I started using the Every Dollar App to track our spending and that’s when I noticed that our food budget wasn’t inclusive of tips, delivery fees or even parking. It’s so small, but it adds up quickly! As a result, we are totally spending more than the $5,966 monthly budget, which includes our fixed bills and $1,600 for food.

It’s no wonder we’ve been (quite literally) eating away at our emergency savings goal slowly over time. A part of me, though, is surprised that I’ve found areas where I can cut back even further in our budget. The hard reality is we’ve been living above our means for a while. To fix this, I’m considering creating a line item for “giving,” that’s inclusive of our tipping practices (we always tip 20 percent!). I’m also reconsidering whether we should just focus on tackling our debt before we focus on building our emergency fund.

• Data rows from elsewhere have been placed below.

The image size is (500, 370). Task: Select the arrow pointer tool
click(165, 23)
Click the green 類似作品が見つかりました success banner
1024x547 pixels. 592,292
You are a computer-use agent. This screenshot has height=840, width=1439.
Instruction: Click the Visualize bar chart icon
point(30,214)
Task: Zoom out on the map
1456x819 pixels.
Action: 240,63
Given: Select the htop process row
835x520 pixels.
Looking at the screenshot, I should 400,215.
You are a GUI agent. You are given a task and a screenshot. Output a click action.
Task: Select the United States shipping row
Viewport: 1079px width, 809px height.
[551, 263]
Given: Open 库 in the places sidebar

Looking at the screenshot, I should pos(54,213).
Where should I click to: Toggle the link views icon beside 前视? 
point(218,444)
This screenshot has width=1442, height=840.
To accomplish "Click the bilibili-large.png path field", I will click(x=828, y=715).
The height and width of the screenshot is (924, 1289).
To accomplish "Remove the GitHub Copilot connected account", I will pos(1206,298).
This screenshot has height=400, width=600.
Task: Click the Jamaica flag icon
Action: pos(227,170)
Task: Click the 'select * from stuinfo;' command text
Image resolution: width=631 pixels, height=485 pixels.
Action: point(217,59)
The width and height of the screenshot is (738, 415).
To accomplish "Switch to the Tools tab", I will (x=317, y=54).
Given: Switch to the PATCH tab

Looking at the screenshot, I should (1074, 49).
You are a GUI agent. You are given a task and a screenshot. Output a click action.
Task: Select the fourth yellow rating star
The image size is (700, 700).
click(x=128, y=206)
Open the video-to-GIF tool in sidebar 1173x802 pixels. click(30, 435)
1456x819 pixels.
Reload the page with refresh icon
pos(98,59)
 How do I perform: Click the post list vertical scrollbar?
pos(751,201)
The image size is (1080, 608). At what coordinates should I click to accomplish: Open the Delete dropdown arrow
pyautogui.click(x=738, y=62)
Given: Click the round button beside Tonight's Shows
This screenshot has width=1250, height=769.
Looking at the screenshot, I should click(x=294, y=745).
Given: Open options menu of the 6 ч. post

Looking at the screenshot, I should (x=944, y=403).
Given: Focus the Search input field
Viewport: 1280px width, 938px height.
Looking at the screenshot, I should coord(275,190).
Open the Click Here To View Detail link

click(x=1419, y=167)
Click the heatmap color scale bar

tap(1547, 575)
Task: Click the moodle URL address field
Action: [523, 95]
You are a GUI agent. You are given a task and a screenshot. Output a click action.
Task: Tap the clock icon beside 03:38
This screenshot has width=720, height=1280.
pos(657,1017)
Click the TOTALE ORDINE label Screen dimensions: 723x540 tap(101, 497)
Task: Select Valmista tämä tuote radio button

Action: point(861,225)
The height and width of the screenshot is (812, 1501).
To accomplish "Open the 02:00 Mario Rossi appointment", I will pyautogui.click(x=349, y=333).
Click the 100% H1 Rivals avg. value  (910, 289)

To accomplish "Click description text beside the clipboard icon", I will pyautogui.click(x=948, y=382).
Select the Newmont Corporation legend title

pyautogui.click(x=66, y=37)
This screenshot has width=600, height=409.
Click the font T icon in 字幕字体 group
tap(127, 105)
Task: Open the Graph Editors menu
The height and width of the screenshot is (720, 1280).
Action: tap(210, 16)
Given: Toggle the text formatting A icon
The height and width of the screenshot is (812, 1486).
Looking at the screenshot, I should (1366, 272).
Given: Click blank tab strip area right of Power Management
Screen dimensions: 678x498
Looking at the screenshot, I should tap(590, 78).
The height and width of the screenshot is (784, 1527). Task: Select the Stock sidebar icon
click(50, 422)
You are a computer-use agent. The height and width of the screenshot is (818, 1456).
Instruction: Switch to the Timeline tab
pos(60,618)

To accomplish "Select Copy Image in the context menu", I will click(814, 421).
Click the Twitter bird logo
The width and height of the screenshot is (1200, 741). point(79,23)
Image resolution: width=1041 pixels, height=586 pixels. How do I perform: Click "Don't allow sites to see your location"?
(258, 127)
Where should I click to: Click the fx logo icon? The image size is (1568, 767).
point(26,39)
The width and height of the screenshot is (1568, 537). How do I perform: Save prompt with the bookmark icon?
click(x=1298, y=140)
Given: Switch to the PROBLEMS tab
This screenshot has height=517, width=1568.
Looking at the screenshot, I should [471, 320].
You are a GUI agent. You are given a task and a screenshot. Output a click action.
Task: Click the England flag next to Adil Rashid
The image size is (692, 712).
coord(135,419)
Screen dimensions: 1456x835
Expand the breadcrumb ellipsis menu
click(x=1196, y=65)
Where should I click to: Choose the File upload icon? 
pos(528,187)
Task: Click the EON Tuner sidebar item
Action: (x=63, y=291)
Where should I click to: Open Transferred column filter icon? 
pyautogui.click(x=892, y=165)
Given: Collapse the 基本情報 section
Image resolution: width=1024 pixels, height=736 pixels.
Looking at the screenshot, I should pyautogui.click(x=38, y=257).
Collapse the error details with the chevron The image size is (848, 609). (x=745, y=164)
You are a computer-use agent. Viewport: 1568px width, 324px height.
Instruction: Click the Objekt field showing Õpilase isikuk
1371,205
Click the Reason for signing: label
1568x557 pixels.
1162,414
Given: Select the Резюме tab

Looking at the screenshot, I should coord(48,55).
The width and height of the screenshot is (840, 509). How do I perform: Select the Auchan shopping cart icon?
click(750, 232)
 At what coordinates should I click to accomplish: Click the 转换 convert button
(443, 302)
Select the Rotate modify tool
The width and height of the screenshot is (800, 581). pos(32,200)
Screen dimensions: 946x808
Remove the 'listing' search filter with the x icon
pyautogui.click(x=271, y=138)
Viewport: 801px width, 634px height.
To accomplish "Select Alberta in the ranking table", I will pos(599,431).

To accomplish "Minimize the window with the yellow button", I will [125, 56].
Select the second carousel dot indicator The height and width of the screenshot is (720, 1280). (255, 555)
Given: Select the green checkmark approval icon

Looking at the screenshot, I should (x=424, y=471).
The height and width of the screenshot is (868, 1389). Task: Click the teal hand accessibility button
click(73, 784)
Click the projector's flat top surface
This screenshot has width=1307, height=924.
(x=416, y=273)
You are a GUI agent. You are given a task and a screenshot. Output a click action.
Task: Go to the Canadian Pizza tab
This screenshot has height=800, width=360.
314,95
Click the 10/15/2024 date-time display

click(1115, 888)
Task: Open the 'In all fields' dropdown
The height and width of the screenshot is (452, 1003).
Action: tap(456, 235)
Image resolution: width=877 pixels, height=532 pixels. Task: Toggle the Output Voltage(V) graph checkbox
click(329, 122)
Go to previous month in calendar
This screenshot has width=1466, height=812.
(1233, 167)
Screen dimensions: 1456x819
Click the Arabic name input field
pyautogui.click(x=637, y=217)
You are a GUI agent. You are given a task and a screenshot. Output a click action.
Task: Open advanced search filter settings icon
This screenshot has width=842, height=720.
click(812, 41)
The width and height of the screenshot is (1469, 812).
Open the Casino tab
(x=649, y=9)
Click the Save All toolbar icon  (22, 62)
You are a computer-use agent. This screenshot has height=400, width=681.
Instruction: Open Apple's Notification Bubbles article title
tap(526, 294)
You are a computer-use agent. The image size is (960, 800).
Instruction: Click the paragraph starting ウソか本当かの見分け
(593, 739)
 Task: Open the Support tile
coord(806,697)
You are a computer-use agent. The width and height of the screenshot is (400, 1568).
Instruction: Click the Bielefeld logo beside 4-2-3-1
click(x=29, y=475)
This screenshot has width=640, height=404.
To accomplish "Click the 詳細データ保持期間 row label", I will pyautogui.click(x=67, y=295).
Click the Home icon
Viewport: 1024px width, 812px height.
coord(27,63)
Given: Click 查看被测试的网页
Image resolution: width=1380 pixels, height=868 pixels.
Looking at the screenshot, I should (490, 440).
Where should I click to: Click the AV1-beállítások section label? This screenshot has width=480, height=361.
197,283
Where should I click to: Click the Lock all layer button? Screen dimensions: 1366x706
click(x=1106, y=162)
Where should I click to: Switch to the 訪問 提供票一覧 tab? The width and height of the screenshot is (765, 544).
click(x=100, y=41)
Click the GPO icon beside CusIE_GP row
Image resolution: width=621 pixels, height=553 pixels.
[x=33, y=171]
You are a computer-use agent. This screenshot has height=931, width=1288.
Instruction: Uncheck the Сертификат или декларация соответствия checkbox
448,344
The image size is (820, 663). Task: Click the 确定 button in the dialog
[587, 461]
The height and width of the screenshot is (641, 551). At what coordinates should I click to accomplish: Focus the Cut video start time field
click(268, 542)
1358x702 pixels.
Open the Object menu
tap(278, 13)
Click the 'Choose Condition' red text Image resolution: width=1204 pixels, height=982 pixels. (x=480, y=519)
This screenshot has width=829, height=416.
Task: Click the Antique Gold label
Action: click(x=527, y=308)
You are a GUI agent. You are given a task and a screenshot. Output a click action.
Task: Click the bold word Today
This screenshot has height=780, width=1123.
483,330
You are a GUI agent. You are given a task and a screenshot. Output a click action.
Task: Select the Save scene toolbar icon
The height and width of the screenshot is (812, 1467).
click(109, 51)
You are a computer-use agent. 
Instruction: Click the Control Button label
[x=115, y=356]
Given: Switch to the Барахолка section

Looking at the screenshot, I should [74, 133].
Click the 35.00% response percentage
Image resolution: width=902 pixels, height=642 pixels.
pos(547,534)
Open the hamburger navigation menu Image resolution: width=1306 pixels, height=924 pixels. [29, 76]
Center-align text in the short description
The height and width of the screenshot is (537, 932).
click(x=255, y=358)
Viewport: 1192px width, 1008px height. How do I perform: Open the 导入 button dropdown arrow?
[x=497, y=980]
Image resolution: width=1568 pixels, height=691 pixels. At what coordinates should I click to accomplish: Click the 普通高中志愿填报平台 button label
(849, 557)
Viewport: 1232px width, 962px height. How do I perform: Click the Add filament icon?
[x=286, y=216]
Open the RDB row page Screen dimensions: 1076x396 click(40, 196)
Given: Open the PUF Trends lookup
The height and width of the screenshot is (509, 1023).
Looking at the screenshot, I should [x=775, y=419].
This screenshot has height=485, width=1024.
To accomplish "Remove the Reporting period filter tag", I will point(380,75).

The biggest lesson from this experience, though, has been that it’s forced me to think deeply about what kind of lifestyle I want to have and what money lessons I want to pass on to my kids. Do I really want them to grow up expecting food delivery is on its way? Even if I can afford to dine out, do I really need to? There’s no shame in cooking a meal at home!

I’ve long had that immigrant mentality that success means doing better than our parents’ generation. Now, I’m wondering, in what ways do we want to be better than our parents? I’m not sure I have the answers just yet, but the first step is asking the questions you’ve long avoided.